Aly and Beth Khalifa, co-owners of Gamil Design, a Raleigh product and graphic design firm, are poised to launch production of their Impress Coffee Brewer, a no-muss-no-fuss variation on French press brewing, which many coffee aficionados consider the best way to brew coffee but is a pain to clean.

“I’d love to be a $1 million business by the end of the year – that’s our goal,” said Aly Khalifa. “Based on preliminary feedback, that seems like a reasonable goal.”

The couple say the Impress brewer is designed for easy clean-up and eliminates the infiltration of coffee grounds that can muck up a French-pressed cup of java. It also doubles as an on-the-go cup that you can take with you after brewing.

“The to-go part of it is an ancillary benefit,” said Beth Khalifa. “The inspiration was, how do you make a really good cup of coffee?”

How it works

The stainless-steel device consists of two cups, one of which nestles inside the other. Like a French press, you start by pouring hot water over coffee grounds. But instead of using a plunger to separate the grounds from the beverage after three minutes of brewing, you push down the inner cup and its detachable micro-filter. Put on the lid and up to 14 ounces of coffee is good to go; the double-walled outer cup keeps the coffee hot and the filter halts the brewing process, which would make the coffee bitter if it continued.

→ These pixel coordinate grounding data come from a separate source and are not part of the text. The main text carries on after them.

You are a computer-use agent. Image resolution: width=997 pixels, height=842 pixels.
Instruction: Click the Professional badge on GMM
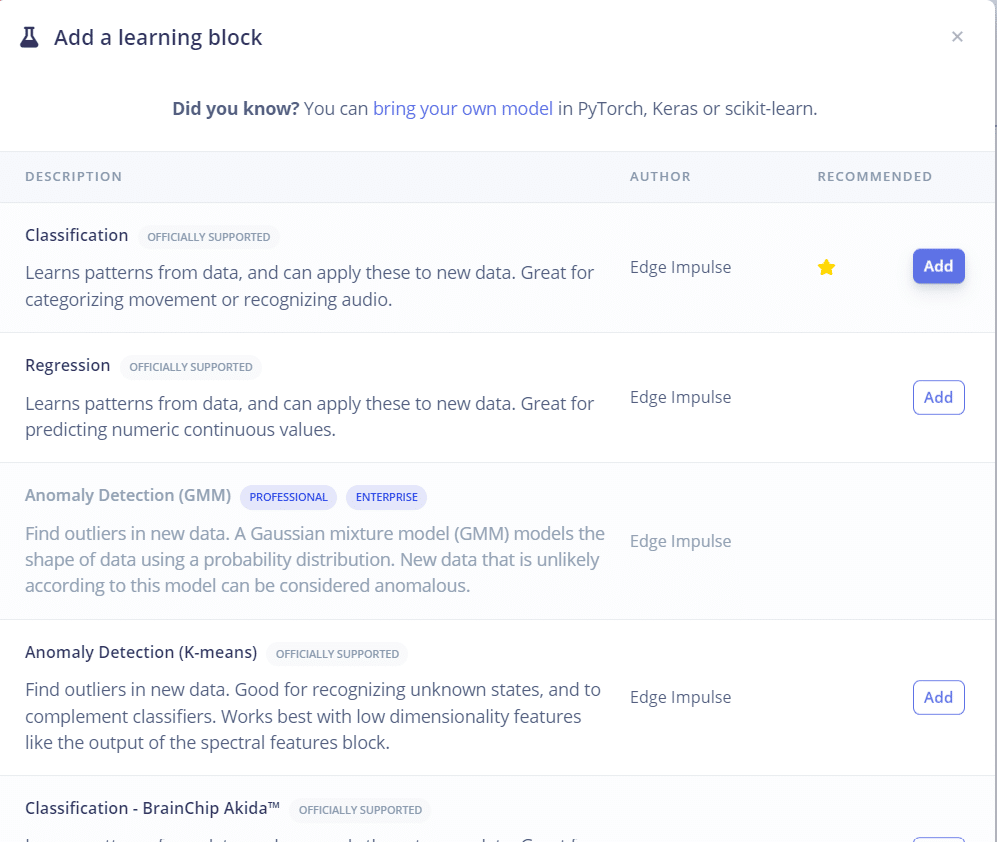click(x=288, y=497)
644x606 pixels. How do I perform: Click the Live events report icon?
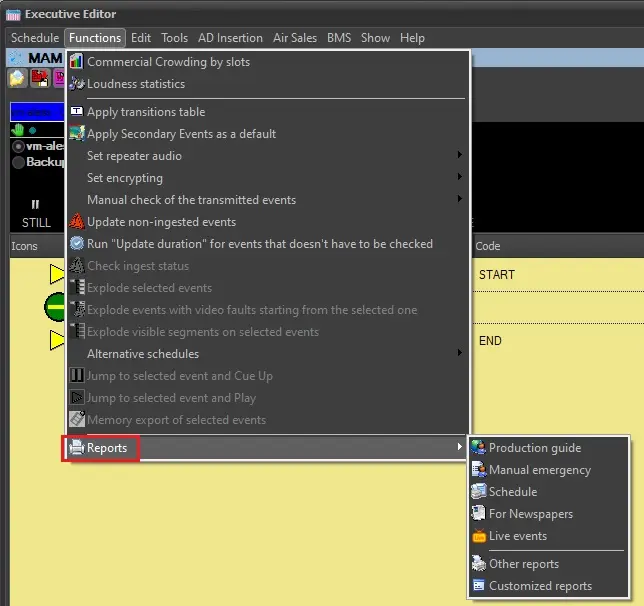[479, 536]
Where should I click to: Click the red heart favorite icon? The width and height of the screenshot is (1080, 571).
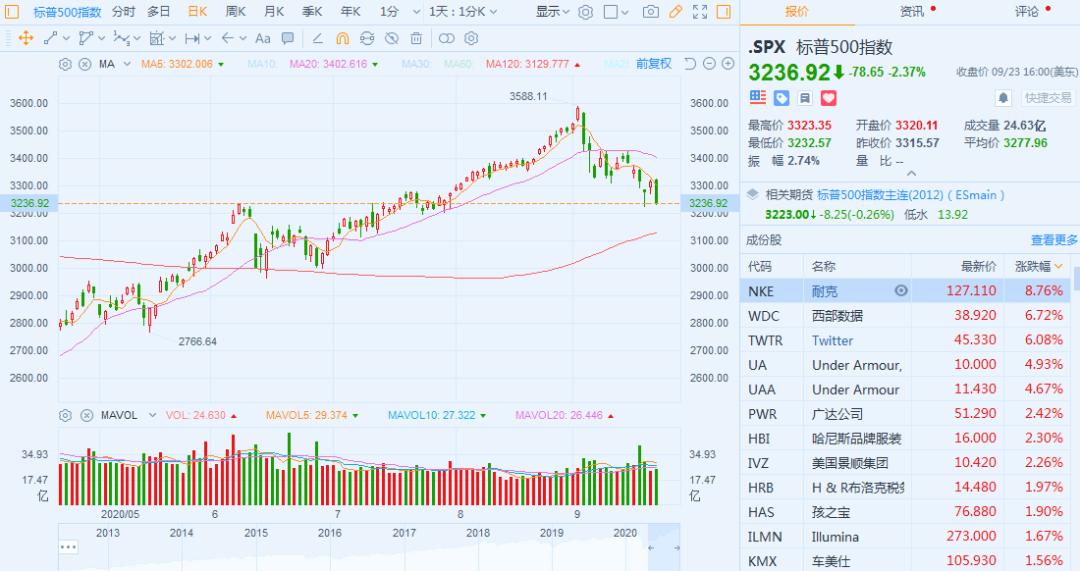tap(828, 98)
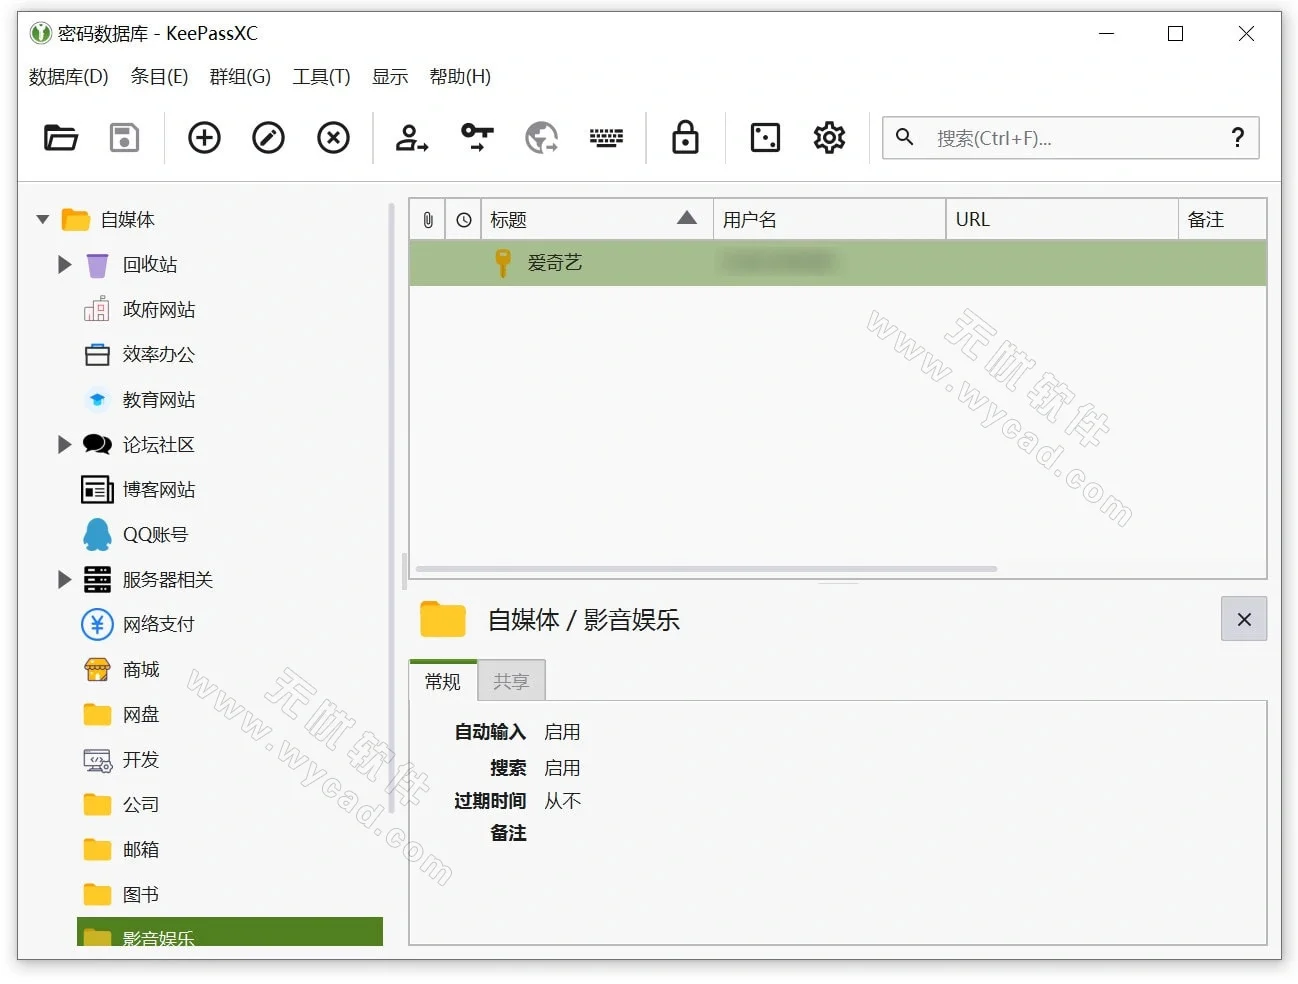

“The holes are so small, it acts like a one-way valve,” Aly Khalifa said.

To raise the funds needed to move from prototype to production, the Khalifas turned to Kickstarter, the largest of numerous websites that enable people to contribute relatively small sums of money to transform a concept into reality – anything from a new product to a creative endeavor such as a film, a music festival or an art installation.

The Khalifas also are managing members of Designbox, a collective that includes a gallery and gift shop in downtown Raleigh. Their Designbox roles made Kickstarter top-of-mind, since four products sold in the shop were funded by Kickstarter, including leather wallets and handbags made of recycled airline upholstery produced by Tierra Ideas of Raleigh.

Moreover, Kickstarter has advantages over more traditional funding routes – such as loans that have to be repaid or selling a stake in the business, which means sharing the profits and possibly surrendering control.

Launched on Oct. 3, fundraising for the Impress brewer blew past the Khalifas’ goal of $50,000 in less than a week. By the time fundraising was completed Nov. 3, a total of 2,449 backers contributed $131,130.

Those who pledged at least $40 will receive one of the first Impresses made. The Khalifas have arranged for the brewers, which they expect to be available for sale by April, to be produced in China.

“We’re working on the final, final tweaks to make sure it is perfect,” Beth Khalifa said.

Since their fundraising essentially includes the first product orders, raising more money than anticipated could be a problem if the Impress brewer ends up costing significantly more to produce than expected. But Aly Khalifa is confident they have a good handle on the costs and projects that the suggested retail price will be about $40.

Lessons learned

The Khalifas aren’t neophytes. In addition to designing a host of products for clients, they previously developed – in partnership with the former owners of The Third Place, a Raleigh coffee shop – the Teastick, a one-cup tea infuser that makes it relatively easy to use loose tea leaves.

“A lot of our customers were giving us feedback: ‘We love this thing. You need to make a Teastick for coffee,’ ” Beth Khalifa said.

Although they’ve sold tens of thousands of Teasticks – suggested retail price: $18 – it wasn’t patented, nor was the Teastick brand trademarked.

“It was just a fun thing to do with our friends at Third Place,” Aly Khalifa said.

The end result, however, is that knock-offs have cropped up bearing the Teastick brand and the Khalifas are powerless to do anything about them.

This time around, the Khalifas have applied for patent and trademark protection. And they’re hoping to leverage the distribution network for the Teastick, which they estimate is in 2,000 stores worldwide, to include the Impress brewer. They also plan to sell it on the Impress Coffee website, http://shop.gamilacompany.com/impress/, and are planning to take pre-orders on the site later this week.

Four years in design

The Khalifas developed the Impress in fits and starts over a four-year period, working on it in between projects for clients. They went through more than three dozen designs before coming up with what they are convinced is a winner.

“We can show you some hideous contraptions,” Aly Khalifa said. “We really had some complicated devices.”

“At least we got to drink a lot of coffee,” Beth Khalifa added.